= The Veil of the Temple =

Choral music piece

The Veil of the Temple is a piece of choral music by British composer Sir John Tavener. Identified by Tavener as "the supreme achievement of my life", it is set for four choirs, several orchestras and soloists and lasts at least seven hours. It is based on text from a number of religions. It was commissioned by the Temple Church, in London, and received its world premiere performance there in June 2003.

==Notable performances==

After its premiere, The Veil of the Temple was not performed in the UK in its entirety for another 22 years. It was performed at Usher Hall to open the 2025 Edinburgh International Festival, conducted by Sofi Jeannin and sung by the Edinburgh Festival Chorus, the Monteverdi Choir and the National Youth Choir of Scotland.

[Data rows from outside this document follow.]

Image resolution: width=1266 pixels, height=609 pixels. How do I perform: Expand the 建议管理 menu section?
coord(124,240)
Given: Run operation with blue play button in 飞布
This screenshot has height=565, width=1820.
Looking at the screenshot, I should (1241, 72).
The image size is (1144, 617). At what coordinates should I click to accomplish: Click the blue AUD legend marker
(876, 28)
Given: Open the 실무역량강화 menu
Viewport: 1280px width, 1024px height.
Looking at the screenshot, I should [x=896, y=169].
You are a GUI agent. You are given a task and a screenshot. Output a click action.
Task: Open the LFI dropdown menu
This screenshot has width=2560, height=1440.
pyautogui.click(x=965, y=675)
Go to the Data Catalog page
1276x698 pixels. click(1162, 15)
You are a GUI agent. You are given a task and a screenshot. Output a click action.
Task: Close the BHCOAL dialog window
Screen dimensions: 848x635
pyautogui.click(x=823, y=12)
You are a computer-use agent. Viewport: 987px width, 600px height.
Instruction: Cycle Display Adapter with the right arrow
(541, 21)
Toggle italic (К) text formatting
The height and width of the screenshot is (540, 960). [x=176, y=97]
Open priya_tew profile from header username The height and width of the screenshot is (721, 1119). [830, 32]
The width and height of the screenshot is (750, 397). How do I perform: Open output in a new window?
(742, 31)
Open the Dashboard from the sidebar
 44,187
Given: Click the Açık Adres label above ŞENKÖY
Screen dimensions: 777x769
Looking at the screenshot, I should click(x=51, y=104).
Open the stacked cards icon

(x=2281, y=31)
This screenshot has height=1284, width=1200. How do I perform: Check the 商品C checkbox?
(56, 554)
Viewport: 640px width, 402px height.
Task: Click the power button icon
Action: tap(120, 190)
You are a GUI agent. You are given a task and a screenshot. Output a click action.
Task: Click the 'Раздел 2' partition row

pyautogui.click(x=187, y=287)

The US premiere took place on 24 July 2004 at Avery Fisher Hall, conducted by Stephen Layton.

The work was premiered in Germany in 2007 by the Rundfunkchor Berlin, conducted by Simon Halsey.

Tavener also published a concert version, about two and a half hours long, which had its world premiere at the BBC Proms on 1 August 2004.

==Structure==
The piece is split into eight cycles. The first seven follow the same structure, with each cycle being a higher key than the previous. For example, Cycles I to VII open with a soprano solo. This is then followed by a setting of the kyrie in either English or the original Greek. Successive cycles add additional musical complexity and words to each movement, with the result that cycle I takes about 20 minutes to perform, but cycle VII takes 1.5 hours.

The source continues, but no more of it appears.